EXERCISE INPUTS:
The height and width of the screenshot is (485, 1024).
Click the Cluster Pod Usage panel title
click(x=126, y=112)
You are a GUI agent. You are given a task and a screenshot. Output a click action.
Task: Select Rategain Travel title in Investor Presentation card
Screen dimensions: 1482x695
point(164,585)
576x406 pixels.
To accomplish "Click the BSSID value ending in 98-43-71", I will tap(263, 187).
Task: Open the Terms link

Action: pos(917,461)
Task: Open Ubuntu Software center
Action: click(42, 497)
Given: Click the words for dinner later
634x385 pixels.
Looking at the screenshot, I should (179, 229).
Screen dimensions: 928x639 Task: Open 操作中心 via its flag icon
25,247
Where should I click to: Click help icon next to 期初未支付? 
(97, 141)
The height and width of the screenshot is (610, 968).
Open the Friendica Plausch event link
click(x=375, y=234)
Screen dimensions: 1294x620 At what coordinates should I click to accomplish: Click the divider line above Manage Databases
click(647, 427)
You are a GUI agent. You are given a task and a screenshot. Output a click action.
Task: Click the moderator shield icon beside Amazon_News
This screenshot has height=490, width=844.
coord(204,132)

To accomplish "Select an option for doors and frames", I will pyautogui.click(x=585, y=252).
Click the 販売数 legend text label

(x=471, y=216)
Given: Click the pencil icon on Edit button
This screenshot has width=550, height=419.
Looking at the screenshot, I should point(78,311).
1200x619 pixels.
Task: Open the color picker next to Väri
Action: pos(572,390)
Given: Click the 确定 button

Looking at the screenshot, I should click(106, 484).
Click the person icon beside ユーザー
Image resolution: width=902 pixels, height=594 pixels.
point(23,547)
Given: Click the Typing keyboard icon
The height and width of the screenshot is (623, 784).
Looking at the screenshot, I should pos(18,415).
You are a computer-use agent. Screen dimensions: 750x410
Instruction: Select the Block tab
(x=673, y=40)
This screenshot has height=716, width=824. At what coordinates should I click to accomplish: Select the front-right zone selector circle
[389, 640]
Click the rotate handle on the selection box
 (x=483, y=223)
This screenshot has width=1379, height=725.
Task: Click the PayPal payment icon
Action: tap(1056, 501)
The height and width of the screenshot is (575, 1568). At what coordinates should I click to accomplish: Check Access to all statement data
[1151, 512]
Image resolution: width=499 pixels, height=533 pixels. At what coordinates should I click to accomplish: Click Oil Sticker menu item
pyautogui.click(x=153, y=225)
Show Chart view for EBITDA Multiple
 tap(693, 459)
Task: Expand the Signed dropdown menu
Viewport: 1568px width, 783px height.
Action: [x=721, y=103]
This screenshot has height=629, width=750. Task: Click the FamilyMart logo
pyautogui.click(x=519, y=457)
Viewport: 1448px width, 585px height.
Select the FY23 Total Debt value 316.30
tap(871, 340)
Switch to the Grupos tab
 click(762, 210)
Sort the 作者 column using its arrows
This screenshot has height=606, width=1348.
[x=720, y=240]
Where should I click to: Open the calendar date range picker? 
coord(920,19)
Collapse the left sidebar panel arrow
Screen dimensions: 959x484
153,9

TASK PROMPT: Every record above should be written out exactly.

YOUR SOLUTION:
The height and width of the screenshot is (485, 1024).
Click the Cluster Pod Usage panel title
click(x=126, y=112)
You are a GUI agent. You are given a task and a screenshot. Output a click action.
Task: Select Rategain Travel title in Investor Presentation card
Screen dimensions: 1482x695
point(164,585)
576x406 pixels.
To accomplish "Click the BSSID value ending in 98-43-71", I will tap(263, 187).
Task: Open the Terms link

Action: pos(917,461)
Task: Open Ubuntu Software center
Action: click(42, 497)
Given: Click the words for dinner later
634x385 pixels.
Looking at the screenshot, I should (179, 229).
Screen dimensions: 928x639 Task: Open 操作中心 via its flag icon
25,247
Where should I click to: Click help icon next to 期初未支付? 
(97, 141)
The height and width of the screenshot is (610, 968).
Open the Friendica Plausch event link
click(x=375, y=234)
Screen dimensions: 1294x620 At what coordinates should I click to accomplish: Click the divider line above Manage Databases
click(647, 427)
You are a GUI agent. You are given a task and a screenshot. Output a click action.
Task: Click the moderator shield icon beside Amazon_News
This screenshot has height=490, width=844.
coord(204,132)

To accomplish "Select an option for doors and frames", I will pyautogui.click(x=585, y=252).
Click the 販売数 legend text label

(x=471, y=216)
Given: Click the pencil icon on Edit button
This screenshot has width=550, height=419.
Looking at the screenshot, I should point(78,311).
1200x619 pixels.
Task: Open the color picker next to Väri
Action: pos(572,390)
Given: Click the 确定 button

Looking at the screenshot, I should click(106, 484).
Click the person icon beside ユーザー
Image resolution: width=902 pixels, height=594 pixels.
point(23,547)
Given: Click the Typing keyboard icon
The height and width of the screenshot is (623, 784).
Looking at the screenshot, I should pos(18,415).
You are a computer-use agent. Screen dimensions: 750x410
Instruction: Select the Block tab
(x=673, y=40)
This screenshot has height=716, width=824. At what coordinates should I click to accomplish: Select the front-right zone selector circle
[389, 640]
Click the rotate handle on the selection box
 (x=483, y=223)
This screenshot has width=1379, height=725.
Task: Click the PayPal payment icon
Action: tap(1056, 501)
The height and width of the screenshot is (575, 1568). At what coordinates should I click to accomplish: Check Access to all statement data
[1151, 512]
Image resolution: width=499 pixels, height=533 pixels. At what coordinates should I click to accomplish: Click Oil Sticker menu item
pyautogui.click(x=153, y=225)
Show Chart view for EBITDA Multiple
 tap(693, 459)
Task: Expand the Signed dropdown menu
Viewport: 1568px width, 783px height.
Action: [x=721, y=103]
This screenshot has height=629, width=750. Task: Click the FamilyMart logo
pyautogui.click(x=519, y=457)
Viewport: 1448px width, 585px height.
Select the FY23 Total Debt value 316.30
tap(871, 340)
Switch to the Grupos tab
 click(762, 210)
Sort the 作者 column using its arrows
This screenshot has height=606, width=1348.
[x=720, y=240]
Where should I click to: Open the calendar date range picker? 
coord(920,19)
Collapse the left sidebar panel arrow
Screen dimensions: 959x484
153,9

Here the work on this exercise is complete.